• _What to work on_
The whole of the material needs to be repeated exactly, line for line.

### Excerpted records

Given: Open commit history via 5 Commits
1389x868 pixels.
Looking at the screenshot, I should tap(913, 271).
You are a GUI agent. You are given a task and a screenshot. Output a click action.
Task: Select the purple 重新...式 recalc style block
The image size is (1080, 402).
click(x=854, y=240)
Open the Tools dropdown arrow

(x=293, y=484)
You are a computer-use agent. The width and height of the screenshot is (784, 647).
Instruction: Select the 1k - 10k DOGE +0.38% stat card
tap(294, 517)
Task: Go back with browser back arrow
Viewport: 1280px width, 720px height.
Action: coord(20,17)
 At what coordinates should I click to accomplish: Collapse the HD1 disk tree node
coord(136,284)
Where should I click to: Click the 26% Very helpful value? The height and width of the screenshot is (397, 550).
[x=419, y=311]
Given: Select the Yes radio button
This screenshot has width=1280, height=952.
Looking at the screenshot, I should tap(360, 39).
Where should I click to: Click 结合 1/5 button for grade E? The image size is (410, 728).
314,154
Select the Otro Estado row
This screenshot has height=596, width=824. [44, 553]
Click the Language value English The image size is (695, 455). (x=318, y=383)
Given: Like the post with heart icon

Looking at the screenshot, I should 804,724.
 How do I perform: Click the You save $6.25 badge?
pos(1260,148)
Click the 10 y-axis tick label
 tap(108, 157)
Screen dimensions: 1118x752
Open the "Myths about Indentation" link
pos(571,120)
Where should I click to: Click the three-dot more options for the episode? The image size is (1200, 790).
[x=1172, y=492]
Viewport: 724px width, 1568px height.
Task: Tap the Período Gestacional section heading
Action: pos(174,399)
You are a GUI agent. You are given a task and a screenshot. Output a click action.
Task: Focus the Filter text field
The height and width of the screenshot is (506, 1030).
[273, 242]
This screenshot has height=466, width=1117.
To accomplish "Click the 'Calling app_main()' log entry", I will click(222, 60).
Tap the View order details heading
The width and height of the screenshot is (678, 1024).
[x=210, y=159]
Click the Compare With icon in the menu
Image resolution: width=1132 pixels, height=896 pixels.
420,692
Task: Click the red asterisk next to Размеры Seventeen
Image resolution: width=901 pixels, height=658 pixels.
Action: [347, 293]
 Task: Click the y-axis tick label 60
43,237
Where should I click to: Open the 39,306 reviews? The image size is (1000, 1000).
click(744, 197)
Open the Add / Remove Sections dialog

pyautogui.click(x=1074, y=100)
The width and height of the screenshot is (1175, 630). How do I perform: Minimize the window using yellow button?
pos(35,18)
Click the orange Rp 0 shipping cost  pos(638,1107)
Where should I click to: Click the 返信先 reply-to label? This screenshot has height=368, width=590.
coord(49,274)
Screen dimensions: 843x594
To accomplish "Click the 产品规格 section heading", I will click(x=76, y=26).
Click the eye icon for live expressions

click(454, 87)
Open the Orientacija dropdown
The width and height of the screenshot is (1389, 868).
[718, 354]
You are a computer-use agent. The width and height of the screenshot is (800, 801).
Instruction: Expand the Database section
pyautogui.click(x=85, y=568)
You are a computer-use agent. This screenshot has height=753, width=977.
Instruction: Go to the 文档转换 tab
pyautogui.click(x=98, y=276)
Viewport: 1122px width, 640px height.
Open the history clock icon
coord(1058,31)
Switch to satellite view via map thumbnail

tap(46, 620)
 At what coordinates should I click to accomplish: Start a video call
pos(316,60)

######

• _Exercise answer_
Given: Open commit history via 5 Commits
1389x868 pixels.
Looking at the screenshot, I should tap(913, 271).
You are a GUI agent. You are given a task and a screenshot. Output a click action.
Task: Select the purple 重新...式 recalc style block
The image size is (1080, 402).
click(x=854, y=240)
Open the Tools dropdown arrow

(x=293, y=484)
You are a computer-use agent. The width and height of the screenshot is (784, 647).
Instruction: Select the 1k - 10k DOGE +0.38% stat card
tap(294, 517)
Task: Go back with browser back arrow
Viewport: 1280px width, 720px height.
Action: coord(20,17)
 At what coordinates should I click to accomplish: Collapse the HD1 disk tree node
coord(136,284)
Where should I click to: Click the 26% Very helpful value? The height and width of the screenshot is (397, 550).
[x=419, y=311]
Given: Select the Yes radio button
This screenshot has width=1280, height=952.
Looking at the screenshot, I should tap(360, 39).
Where should I click to: Click 结合 1/5 button for grade E? The image size is (410, 728).
314,154
Select the Otro Estado row
This screenshot has height=596, width=824. [44, 553]
Click the Language value English The image size is (695, 455). (x=318, y=383)
Given: Like the post with heart icon

Looking at the screenshot, I should 804,724.
 How do I perform: Click the You save $6.25 badge?
pos(1260,148)
Click the 10 y-axis tick label
 tap(108, 157)
Screen dimensions: 1118x752
Open the "Myths about Indentation" link
pos(571,120)
Where should I click to: Click the three-dot more options for the episode? The image size is (1200, 790).
[x=1172, y=492]
Viewport: 724px width, 1568px height.
Task: Tap the Período Gestacional section heading
Action: pos(174,399)
You are a GUI agent. You are given a task and a screenshot. Output a click action.
Task: Focus the Filter text field
The height and width of the screenshot is (506, 1030).
[273, 242]
This screenshot has height=466, width=1117.
To accomplish "Click the 'Calling app_main()' log entry", I will click(222, 60).
Tap the View order details heading
The width and height of the screenshot is (678, 1024).
[x=210, y=159]
Click the Compare With icon in the menu
Image resolution: width=1132 pixels, height=896 pixels.
420,692
Task: Click the red asterisk next to Размеры Seventeen
Image resolution: width=901 pixels, height=658 pixels.
Action: [347, 293]
 Task: Click the y-axis tick label 60
43,237
Where should I click to: Open the 39,306 reviews? The image size is (1000, 1000).
click(744, 197)
Open the Add / Remove Sections dialog

pyautogui.click(x=1074, y=100)
The width and height of the screenshot is (1175, 630). How do I perform: Minimize the window using yellow button?
pos(35,18)
Click the orange Rp 0 shipping cost  pos(638,1107)
Where should I click to: Click the 返信先 reply-to label? This screenshot has height=368, width=590.
coord(49,274)
Screen dimensions: 843x594
To accomplish "Click the 产品规格 section heading", I will click(x=76, y=26).
Click the eye icon for live expressions

click(454, 87)
Open the Orientacija dropdown
The width and height of the screenshot is (1389, 868).
[718, 354]
You are a computer-use agent. The width and height of the screenshot is (800, 801).
Instruction: Expand the Database section
pyautogui.click(x=85, y=568)
You are a computer-use agent. This screenshot has height=753, width=977.
Instruction: Go to the 文档转换 tab
pyautogui.click(x=98, y=276)
Viewport: 1122px width, 640px height.
Open the history clock icon
coord(1058,31)
Switch to satellite view via map thumbnail

tap(46, 620)
 At what coordinates should I click to accomplish: Start a video call
pos(316,60)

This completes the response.